Task brief: Please find the number of lines in the material below where the string "Image" occurs, and give only that number.

Provided entries:
*** Begin section ***
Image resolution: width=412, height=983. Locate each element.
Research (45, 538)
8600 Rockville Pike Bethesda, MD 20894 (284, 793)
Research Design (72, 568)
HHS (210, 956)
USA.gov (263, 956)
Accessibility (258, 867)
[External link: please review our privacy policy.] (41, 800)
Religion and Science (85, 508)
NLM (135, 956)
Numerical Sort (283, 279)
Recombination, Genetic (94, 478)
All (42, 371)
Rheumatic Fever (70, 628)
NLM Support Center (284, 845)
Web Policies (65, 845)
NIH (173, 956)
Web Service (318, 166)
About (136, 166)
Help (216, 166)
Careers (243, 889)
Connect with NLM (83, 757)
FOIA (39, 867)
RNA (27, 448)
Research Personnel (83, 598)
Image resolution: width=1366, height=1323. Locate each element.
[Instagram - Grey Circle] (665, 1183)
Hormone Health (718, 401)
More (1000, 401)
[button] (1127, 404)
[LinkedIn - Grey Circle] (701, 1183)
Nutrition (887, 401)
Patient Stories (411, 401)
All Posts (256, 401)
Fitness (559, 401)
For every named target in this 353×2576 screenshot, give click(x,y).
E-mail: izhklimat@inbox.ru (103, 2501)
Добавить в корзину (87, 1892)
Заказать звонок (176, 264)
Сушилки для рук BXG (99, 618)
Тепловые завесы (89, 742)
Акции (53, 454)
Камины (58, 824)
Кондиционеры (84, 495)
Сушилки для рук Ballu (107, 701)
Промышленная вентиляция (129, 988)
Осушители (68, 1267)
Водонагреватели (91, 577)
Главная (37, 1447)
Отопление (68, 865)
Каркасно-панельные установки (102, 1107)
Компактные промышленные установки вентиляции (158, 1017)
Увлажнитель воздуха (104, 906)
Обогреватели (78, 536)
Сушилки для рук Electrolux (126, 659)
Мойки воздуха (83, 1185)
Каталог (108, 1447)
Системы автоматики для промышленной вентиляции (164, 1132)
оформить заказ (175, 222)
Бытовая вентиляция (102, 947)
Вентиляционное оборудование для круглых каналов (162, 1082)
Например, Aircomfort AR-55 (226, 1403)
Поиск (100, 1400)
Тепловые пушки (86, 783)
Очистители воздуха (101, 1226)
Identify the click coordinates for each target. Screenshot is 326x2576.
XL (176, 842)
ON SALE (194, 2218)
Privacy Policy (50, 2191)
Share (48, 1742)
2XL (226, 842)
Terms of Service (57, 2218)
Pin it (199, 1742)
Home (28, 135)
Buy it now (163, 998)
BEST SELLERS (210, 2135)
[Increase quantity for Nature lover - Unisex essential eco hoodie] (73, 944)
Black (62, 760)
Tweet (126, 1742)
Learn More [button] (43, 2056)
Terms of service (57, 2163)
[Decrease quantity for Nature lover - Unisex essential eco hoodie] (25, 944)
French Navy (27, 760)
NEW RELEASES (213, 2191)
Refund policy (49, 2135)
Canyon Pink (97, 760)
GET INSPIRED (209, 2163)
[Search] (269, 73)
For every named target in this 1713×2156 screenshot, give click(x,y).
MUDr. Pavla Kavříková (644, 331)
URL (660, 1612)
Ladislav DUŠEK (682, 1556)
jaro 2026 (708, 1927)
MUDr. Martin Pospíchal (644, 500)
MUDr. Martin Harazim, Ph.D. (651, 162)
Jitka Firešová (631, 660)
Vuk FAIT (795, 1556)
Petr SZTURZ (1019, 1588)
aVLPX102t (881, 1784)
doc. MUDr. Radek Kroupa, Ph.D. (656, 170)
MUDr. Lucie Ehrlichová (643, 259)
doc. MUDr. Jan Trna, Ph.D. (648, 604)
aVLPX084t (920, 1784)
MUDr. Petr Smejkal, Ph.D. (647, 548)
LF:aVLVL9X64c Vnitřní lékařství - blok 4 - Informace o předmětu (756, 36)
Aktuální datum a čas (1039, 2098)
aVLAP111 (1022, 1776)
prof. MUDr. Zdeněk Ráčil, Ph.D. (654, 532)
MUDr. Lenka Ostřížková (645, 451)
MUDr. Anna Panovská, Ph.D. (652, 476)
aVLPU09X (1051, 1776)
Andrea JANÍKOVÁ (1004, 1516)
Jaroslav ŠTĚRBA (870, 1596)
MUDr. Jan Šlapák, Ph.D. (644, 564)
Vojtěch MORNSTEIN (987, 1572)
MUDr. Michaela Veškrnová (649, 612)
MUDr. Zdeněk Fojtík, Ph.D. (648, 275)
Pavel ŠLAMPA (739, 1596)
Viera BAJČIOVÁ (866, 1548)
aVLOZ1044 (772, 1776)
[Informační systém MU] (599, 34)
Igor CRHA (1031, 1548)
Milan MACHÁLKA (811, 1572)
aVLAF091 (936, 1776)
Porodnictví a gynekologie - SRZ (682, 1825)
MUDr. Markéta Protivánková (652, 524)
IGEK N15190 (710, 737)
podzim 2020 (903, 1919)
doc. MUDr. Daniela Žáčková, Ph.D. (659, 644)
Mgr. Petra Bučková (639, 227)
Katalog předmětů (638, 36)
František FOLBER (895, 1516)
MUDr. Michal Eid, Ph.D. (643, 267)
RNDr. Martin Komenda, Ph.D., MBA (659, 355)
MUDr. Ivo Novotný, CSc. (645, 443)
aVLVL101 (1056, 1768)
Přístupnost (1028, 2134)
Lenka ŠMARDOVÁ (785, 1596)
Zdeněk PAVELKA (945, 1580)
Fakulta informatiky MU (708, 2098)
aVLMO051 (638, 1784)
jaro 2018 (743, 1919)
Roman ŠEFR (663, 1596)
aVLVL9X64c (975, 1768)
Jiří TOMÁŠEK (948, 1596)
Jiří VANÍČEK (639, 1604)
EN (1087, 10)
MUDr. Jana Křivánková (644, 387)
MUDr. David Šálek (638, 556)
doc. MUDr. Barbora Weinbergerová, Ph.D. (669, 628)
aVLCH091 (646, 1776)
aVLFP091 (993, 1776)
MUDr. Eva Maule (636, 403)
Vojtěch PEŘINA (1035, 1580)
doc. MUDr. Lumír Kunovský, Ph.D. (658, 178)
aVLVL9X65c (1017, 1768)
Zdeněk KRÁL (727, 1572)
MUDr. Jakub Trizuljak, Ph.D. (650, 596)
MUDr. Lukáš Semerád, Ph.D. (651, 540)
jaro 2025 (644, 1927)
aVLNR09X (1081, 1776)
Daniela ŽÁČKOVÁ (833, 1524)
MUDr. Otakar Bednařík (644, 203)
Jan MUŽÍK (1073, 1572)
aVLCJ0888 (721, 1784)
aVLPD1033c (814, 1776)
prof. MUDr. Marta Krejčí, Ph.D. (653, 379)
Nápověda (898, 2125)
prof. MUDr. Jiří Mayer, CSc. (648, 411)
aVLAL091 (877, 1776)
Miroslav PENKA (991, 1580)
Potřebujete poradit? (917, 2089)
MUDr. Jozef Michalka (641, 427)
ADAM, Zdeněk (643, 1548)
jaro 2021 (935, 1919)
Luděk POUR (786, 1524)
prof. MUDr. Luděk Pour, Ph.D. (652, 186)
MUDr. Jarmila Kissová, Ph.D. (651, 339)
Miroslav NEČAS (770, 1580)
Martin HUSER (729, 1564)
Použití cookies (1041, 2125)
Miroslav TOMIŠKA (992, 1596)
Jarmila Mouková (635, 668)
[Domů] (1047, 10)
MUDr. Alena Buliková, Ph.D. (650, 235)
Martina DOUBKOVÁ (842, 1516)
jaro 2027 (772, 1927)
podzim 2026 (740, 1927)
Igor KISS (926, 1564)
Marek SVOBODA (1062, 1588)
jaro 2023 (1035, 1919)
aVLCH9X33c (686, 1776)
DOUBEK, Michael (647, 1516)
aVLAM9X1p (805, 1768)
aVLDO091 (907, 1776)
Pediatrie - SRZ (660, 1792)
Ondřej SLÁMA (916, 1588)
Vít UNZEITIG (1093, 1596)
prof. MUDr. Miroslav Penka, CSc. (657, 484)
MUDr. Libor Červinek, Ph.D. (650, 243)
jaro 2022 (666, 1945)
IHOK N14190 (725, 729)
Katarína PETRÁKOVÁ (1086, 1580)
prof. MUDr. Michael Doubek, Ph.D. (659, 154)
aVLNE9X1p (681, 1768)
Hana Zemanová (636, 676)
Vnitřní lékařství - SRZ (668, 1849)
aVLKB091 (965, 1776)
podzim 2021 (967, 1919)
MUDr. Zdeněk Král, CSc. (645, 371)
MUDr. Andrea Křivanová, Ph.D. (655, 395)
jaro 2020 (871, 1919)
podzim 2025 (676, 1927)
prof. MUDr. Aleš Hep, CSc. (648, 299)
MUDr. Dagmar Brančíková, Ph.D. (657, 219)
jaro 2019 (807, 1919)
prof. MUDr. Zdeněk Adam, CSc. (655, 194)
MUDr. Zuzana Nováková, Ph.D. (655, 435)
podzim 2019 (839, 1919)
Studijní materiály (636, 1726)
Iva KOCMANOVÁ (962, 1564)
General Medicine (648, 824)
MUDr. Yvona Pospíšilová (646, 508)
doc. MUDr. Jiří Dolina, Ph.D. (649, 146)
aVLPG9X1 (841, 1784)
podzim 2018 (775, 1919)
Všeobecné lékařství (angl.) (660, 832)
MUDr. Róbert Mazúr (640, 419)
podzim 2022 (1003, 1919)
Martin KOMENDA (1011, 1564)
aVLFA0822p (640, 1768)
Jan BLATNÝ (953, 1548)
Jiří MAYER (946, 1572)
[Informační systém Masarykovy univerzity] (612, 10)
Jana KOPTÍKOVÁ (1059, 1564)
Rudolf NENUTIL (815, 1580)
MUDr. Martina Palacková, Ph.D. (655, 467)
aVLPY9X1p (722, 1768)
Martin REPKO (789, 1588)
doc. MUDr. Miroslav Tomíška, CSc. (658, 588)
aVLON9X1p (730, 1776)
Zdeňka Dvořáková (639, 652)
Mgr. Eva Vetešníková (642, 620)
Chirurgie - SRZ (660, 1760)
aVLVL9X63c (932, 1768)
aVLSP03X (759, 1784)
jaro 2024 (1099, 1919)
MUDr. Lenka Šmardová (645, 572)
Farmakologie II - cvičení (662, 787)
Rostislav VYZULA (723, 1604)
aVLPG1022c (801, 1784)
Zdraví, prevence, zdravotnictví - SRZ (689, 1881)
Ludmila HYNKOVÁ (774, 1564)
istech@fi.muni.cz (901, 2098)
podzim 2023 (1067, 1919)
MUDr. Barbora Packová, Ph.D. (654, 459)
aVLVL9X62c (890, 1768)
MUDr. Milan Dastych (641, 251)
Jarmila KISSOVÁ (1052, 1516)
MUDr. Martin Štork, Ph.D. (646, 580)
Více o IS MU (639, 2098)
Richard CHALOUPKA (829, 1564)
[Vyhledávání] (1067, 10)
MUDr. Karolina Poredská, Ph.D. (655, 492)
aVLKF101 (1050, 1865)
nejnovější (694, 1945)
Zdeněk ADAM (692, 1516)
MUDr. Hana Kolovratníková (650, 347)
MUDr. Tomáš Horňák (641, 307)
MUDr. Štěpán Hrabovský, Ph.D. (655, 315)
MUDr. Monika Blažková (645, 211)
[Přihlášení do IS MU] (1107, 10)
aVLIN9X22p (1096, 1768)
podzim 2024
*** End section ***
Finished task: 2